▶ _Requirement_
Convert the items below into a JSON list of strings, one string per line, leaving out blank lines.
_ _ _ _ _ _ _
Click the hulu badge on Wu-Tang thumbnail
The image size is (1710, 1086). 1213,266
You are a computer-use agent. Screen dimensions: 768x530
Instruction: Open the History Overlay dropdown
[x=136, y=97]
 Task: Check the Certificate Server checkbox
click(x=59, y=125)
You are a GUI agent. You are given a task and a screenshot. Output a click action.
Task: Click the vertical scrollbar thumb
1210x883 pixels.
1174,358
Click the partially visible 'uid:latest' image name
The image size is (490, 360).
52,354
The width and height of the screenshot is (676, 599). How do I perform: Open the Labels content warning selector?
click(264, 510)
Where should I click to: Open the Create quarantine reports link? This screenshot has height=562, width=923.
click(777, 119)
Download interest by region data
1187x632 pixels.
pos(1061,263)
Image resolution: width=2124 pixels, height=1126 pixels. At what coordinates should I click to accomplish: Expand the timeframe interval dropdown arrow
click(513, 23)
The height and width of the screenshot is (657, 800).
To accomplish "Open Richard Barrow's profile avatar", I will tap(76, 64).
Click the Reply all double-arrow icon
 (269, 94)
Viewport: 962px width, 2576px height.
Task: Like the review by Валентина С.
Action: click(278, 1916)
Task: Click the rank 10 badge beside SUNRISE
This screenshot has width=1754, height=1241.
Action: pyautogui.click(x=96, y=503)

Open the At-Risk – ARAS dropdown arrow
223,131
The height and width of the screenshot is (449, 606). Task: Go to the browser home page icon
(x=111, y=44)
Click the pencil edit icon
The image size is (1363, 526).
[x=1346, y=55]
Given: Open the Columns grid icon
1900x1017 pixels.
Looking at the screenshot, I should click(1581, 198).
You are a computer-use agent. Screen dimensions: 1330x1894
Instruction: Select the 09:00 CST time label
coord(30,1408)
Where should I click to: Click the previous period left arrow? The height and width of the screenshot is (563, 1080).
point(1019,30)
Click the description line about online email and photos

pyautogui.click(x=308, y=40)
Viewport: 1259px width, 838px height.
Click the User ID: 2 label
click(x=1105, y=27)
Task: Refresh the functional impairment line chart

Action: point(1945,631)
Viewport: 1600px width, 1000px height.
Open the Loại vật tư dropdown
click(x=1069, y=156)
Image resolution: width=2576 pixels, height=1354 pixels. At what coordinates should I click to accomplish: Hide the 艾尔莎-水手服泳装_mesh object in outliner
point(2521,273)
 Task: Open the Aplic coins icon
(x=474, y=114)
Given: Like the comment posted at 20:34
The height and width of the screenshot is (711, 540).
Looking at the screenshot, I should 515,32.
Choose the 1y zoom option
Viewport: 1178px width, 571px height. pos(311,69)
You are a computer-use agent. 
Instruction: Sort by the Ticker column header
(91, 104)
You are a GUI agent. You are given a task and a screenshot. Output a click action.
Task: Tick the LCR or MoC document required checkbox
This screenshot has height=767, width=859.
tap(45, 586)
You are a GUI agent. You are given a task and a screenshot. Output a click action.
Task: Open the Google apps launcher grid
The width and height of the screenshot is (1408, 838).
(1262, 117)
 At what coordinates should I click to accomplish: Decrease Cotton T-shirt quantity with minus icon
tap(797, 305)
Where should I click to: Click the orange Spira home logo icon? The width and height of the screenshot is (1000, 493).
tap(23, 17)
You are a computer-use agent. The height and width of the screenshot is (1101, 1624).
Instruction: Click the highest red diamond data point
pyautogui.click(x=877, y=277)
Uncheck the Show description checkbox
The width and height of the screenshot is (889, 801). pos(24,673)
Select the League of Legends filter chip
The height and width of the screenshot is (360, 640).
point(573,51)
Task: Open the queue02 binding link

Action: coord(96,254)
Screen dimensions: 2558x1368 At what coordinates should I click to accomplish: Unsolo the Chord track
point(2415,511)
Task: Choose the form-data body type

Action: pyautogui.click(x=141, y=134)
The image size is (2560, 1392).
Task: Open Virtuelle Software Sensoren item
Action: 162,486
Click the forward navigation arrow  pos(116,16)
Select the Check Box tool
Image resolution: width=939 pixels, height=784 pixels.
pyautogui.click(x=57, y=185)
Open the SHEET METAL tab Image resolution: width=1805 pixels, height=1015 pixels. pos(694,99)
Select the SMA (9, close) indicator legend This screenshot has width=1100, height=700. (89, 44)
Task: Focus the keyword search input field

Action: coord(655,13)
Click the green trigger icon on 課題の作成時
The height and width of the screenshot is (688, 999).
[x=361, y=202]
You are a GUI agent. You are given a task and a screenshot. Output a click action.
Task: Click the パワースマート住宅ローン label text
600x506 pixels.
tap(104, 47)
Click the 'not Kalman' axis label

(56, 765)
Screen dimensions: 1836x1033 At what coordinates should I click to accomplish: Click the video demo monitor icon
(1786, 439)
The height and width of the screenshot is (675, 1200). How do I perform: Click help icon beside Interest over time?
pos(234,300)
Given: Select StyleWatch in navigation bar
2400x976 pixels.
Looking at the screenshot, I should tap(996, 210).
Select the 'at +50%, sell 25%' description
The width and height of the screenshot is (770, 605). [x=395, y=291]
_ _ _ _ _ _ _
▶ _Exercise output_
[
  "Click the hulu badge on Wu-Tang thumbnail",
  "The image size is (1710, 1086). 1213,266",
  "You are a computer-use agent. Screen dimensions: 768x530",
  "Instruction: Open the History Overlay dropdown",
  "[x=136, y=97]",
  " Task: Check the Certificate Server checkbox",
  "click(x=59, y=125)",
  "You are a GUI agent. You are given a task and a screenshot. Output a click action.",
  "Task: Click the vertical scrollbar thumb",
  "1210x883 pixels.",
  "1174,358",
  "Click the partially visible 'uid:latest' image name",
  "The image size is (490, 360).",
  "52,354",
  "The width and height of the screenshot is (676, 599). How do I perform: Open the Labels content warning selector?",
  "click(264, 510)",
  "Where should I click to: Open the Create quarantine reports link? This screenshot has height=562, width=923.",
  "click(777, 119)",
  "Download interest by region data",
  "1187x632 pixels.",
  "pos(1061,263)",
  "Image resolution: width=2124 pixels, height=1126 pixels. At what coordinates should I click to accomplish: Expand the timeframe interval dropdown arrow",
  "click(513, 23)",
  "The height and width of the screenshot is (657, 800).",
  "To accomplish \"Open Richard Barrow's profile avatar\", I will tap(76, 64).",
  "Click the Reply all double-arrow icon",
  " (269, 94)",
  "Viewport: 962px width, 2576px height.",
  "Task: Like the review by Валентина С.",
  "Action: click(278, 1916)",
  "Task: Click the rank 10 badge beside SUNRISE",
  "This screenshot has width=1754, height=1241.",
  "Action: pyautogui.click(x=96, y=503)",
  "Open the At-Risk – ARAS dropdown arrow",
  "223,131",
  "The height and width of the screenshot is (449, 606). Task: Go to the browser home page icon",
  "(x=111, y=44)",
  "Click the pencil edit icon",
  "The image size is (1363, 526).",
  "[x=1346, y=55]",
  "Given: Open the Columns grid icon",
  "1900x1017 pixels.",
  "Looking at the screenshot, I should click(1581, 198).",
  "You are a computer-use agent. Screen dimensions: 1330x1894",
  "Instruction: Select the 09:00 CST time label",
  "coord(30,1408)",
  "Where should I click to: Click the previous period left arrow? The height and width of the screenshot is (563, 1080).",
  "point(1019,30)",
  "Click the description line about online email and photos",
  "pyautogui.click(x=308, y=40)",
  "Viewport: 1259px width, 838px height.",
  "Click the User ID: 2 label",
  "click(x=1105, y=27)",
  "Task: Refresh the functional impairment line chart",
  "Action: point(1945,631)",
  "Viewport: 1600px width, 1000px height.",
  "Open the Loại vật tư dropdown",
  "click(x=1069, y=156)",
  "Image resolution: width=2576 pixels, height=1354 pixels. At what coordinates should I click to accomplish: Hide the 艾尔莎-水手服泳装_mesh object in outliner",
  "point(2521,273)",
  " Task: Open the Aplic coins icon",
  "(x=474, y=114)",
  "Given: Like the comment posted at 20:34",
  "The height and width of the screenshot is (711, 540).",
  "Looking at the screenshot, I should 515,32.",
  "Choose the 1y zoom option",
  "Viewport: 1178px width, 571px height. pos(311,69)",
  "You are a computer-use agent. ",
  "Instruction: Sort by the Ticker column header",
  "(91, 104)",
  "You are a GUI agent. You are given a task and a screenshot. Output a click action.",
  "Task: Tick the LCR or MoC document required checkbox",
  "This screenshot has height=767, width=859.",
  "tap(45, 586)",
  "You are a GUI agent. You are given a task and a screenshot. Output a click action.",
  "Task: Open the Google apps launcher grid",
  "The width and height of the screenshot is (1408, 838).",
  "(1262, 117)",
  " At what coordinates should I click to accomplish: Decrease Cotton T-shirt quantity with minus icon",
  "tap(797, 305)",
  "Where should I click to: Click the orange Spira home logo icon? The width and height of the screenshot is (1000, 493).",
  "tap(23, 17)",
  "You are a computer-use agent. The height and width of the screenshot is (1101, 1624).",
  "Instruction: Click the highest red diamond data point",
  "pyautogui.click(x=877, y=277)",
  "Uncheck the Show description checkbox",
  "The width and height of the screenshot is (889, 801). pos(24,673)",
  "Select the League of Legends filter chip",
  "The height and width of the screenshot is (360, 640).",
  "point(573,51)",
  "Task: Open the queue02 binding link",
  "Action: coord(96,254)",
  "Screen dimensions: 2558x1368 At what coordinates should I click to accomplish: Unsolo the Chord track",
  "point(2415,511)",
  "Task: Choose the form-data body type",
  "Action: pyautogui.click(x=141, y=134)",
  "The image size is (2560, 1392).",
  "Task: Open Virtuelle Software Sensoren item",
  "Action: 162,486",
  "Click the forward navigation arrow  pos(116,16)",
  "Select the Check Box tool",
  "Image resolution: width=939 pixels, height=784 pixels.",
  "pyautogui.click(x=57, y=185)",
  "Open the SHEET METAL tab Image resolution: width=1805 pixels, height=1015 pixels. pos(694,99)",
  "Select the SMA (9, close) indicator legend This screenshot has width=1100, height=700. (89, 44)",
  "Task: Focus the keyword search input field",
  "Action: coord(655,13)",
  "Click the green trigger icon on 課題の作成時",
  "The height and width of the screenshot is (688, 999).",
  "[x=361, y=202]",
  "You are a GUI agent. You are given a task and a screenshot. Output a click action.",
  "Task: Click the パワースマート住宅ローン label text",
  "600x506 pixels.",
  "tap(104, 47)",
  "Click the 'not Kalman' axis label",
  "(56, 765)",
  "Screen dimensions: 1836x1033 At what coordinates should I click to accomplish: Click the video demo monitor icon",
  "(1786, 439)",
  "The height and width of the screenshot is (675, 1200). How do I perform: Click help icon beside Interest over time?",
  "pos(234,300)",
  "Given: Select StyleWatch in navigation bar",
  "2400x976 pixels.",
  "Looking at the screenshot, I should tap(996, 210).",
  "Select the 'at +50%, sell 25%' description",
  "The width and height of the screenshot is (770, 605). [x=395, y=291]"
]